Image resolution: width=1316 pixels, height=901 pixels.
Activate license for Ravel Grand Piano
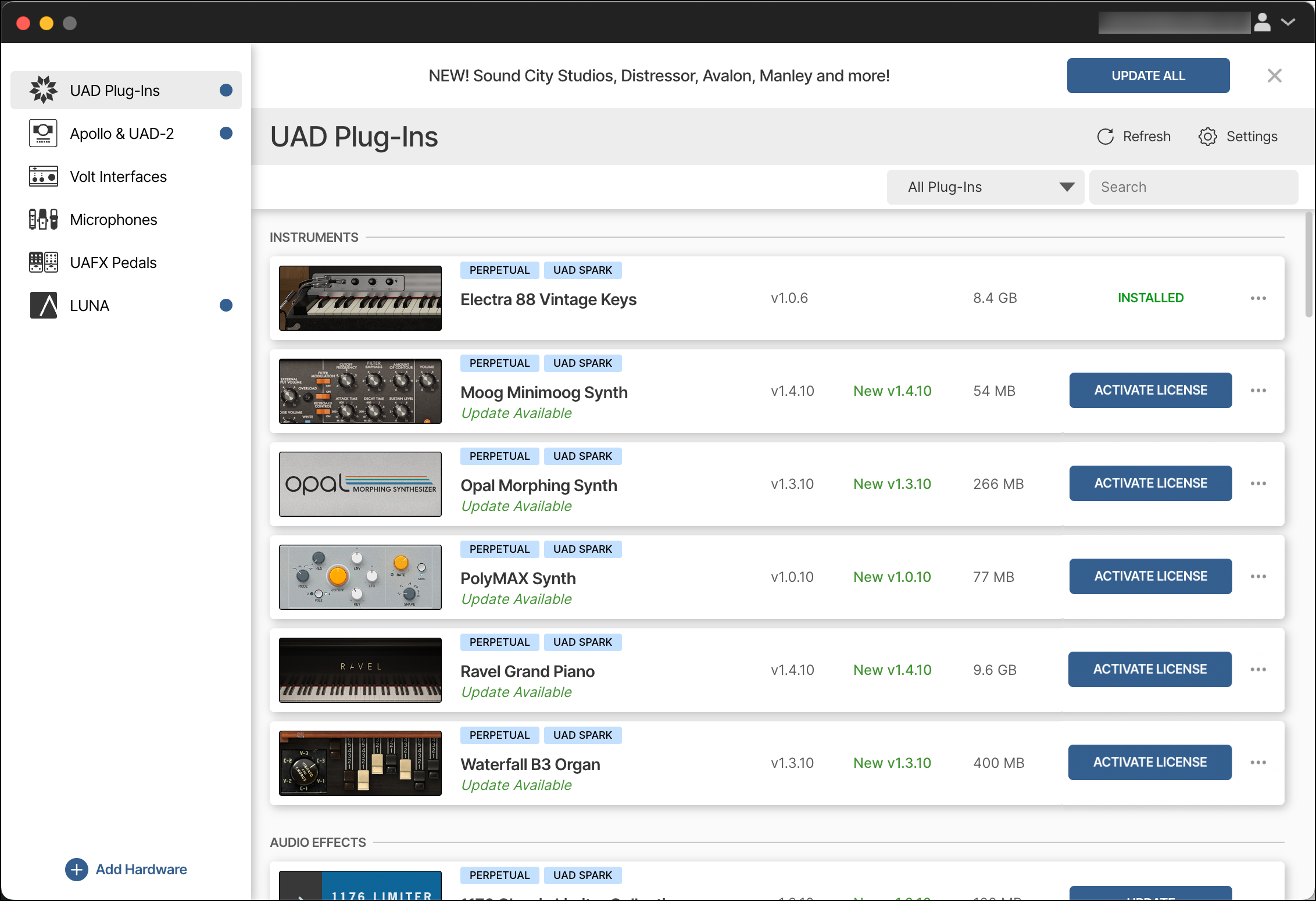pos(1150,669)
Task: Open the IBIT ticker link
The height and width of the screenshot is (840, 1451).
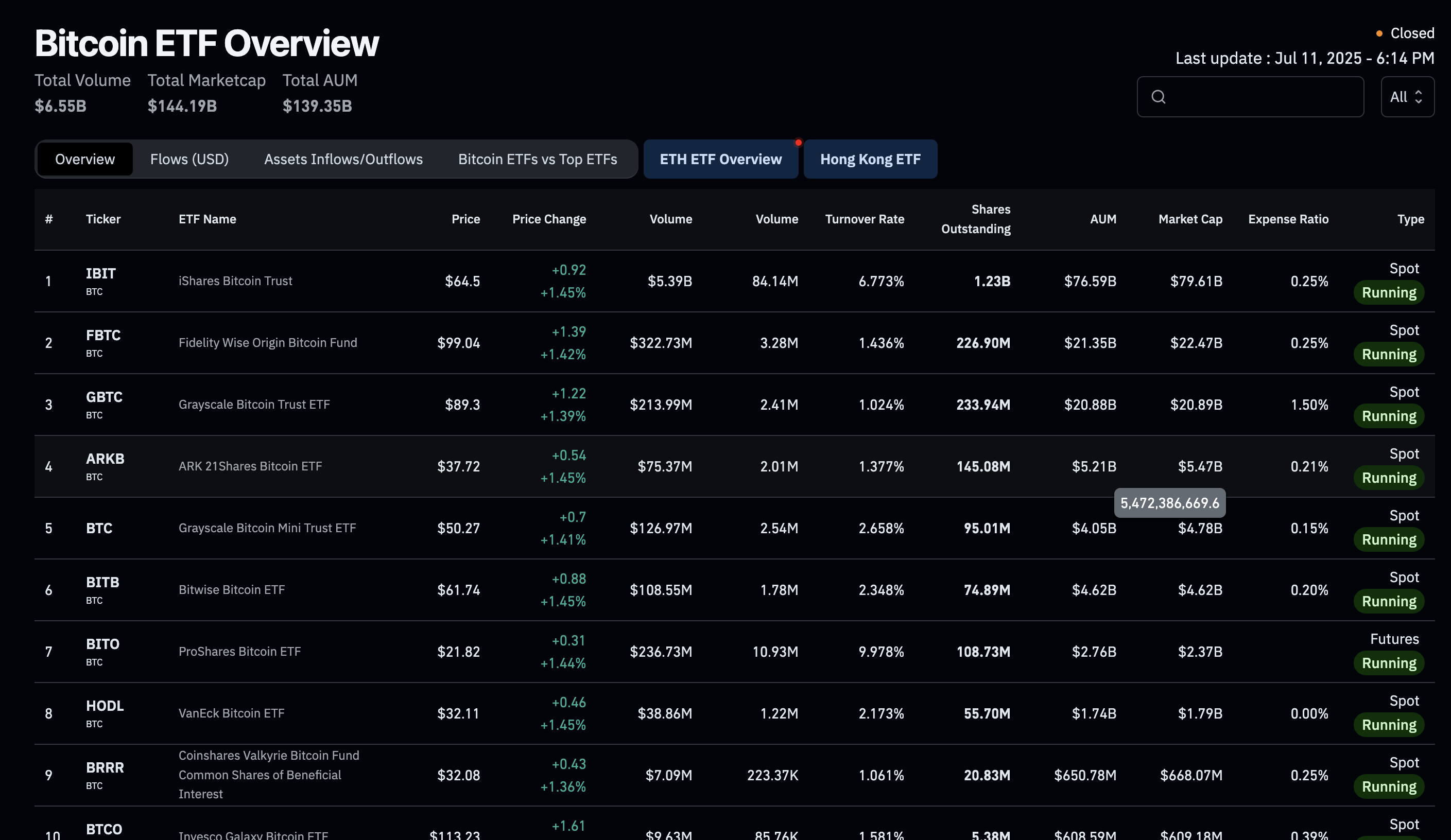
* * *
• What you have to do: The line containing "Task: Open the IBIT ticker link" and every line after it, through the end of the records, are what you should retype exactly. Do not include the pictures.

• Task result:
Task: Open the IBIT ticker link
The height and width of the screenshot is (840, 1451).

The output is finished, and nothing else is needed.